Он неловко попытался что-то станцевать, потерял равновесие, завалился вверх ногами и воткнулся головой прямо в опилки. «Надеюсь, что танцы — не моя судьба», — подумал он.
Пока червяк торчал вниз головой в опилках, он передумал обо всем, что тоже могло быть его судьбой: заставать зверей врасплох, сворачиваться в клубок, раздуваться, что-нибудь прикарманивать, резонировать, поддаваться на уговоры и еще много вещей, о которых он точно не знал, что они означают. «Весь день поддаваться на уговоры… — думал он. — Это было бы моим упадком». Хотя, что такое «упадок», он тоже не знал, но подозревал, что нечто неприятное. И тогда он решил, что сверлить — не так уж плохо. Потому что здесь он был большой мастер. Это он знал точно.

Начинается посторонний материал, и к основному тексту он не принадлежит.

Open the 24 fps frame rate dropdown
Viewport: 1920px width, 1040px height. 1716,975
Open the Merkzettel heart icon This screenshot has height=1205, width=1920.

— Да-да-да! — закричал он. — Сверлить!
Но майский жук уже ушел к другим гостям, и никого из них вовсе не волновали ни древесный червяк, ни его судьба.
Сверчок написал записку:
Меня нет!
Повесил ее на дверь и исчез.
Когда он вернулся, то только успел заметить, как записка улетела прочь.
«Как странно, — изумился он. — Меня и правда не было». Где он был, он тоже не знал.
Потом он написал:
Я ушел в пустыню
— и оказался посреди пустыни.
«Как странно! Как странно!» — удивлялся он.
Когда спустя какое-то время он вернулся, то глубоко задумался, а потом написал:
Здесь стоит огромный торт
— и перед ним оказался огромный торт.
«Все, что я пишу, происходит на самом деле», — подумал он и открыл рот. Но не успел он откусить и кусочка, как какой-то прохожий, как две капли воды похожий на медведя, мгновенно слопал весь торт.
Тогда сверчок написал:
Только я, сверчок, съем целиком весь торт, который сейчас стоит передо мной.
И на всякий случай приписал внизу:
И никто другой.
В полном одиночестве он съел целиком весь торт, который вдруг появился перед ним. Но это показалось ему скучным, да и торт, сказать честно, был не такой уж вкусный.
Когда торт кончился, сверчок подумал: «Теперь мне больше ничего не хочется». И не смог вспомнить, приходило ли ему в голову такое когда-нибудь раньше.
Он мрачно смотрел в землю и думал: «Единственное, что я еще могу сделать, — это стрекотать». И он стал стрекотать. Но и это получилось у него как-то грустно.
Он опять задумался и написал:
Я всегда стрекочу чисто и захватывающе
— и стал стрекотать чисто и захватывающе весь день. Бесконечно.
Под вечер он устал, и его стрекотание стало больше похоже на плач. Но оно все равно осталось чистым и захватывающим стрекотанием.
А потом сверчок написал, что он больше не будет ничего писать и ничего не будет вешать на дверь. «Письма очень опасны», — заключил он и представил себе письма с рогами, которые бросались на него, мысли с колючками и с зубами, острыми, как лезвия. Испугавшись, он забрался в угол комнаты.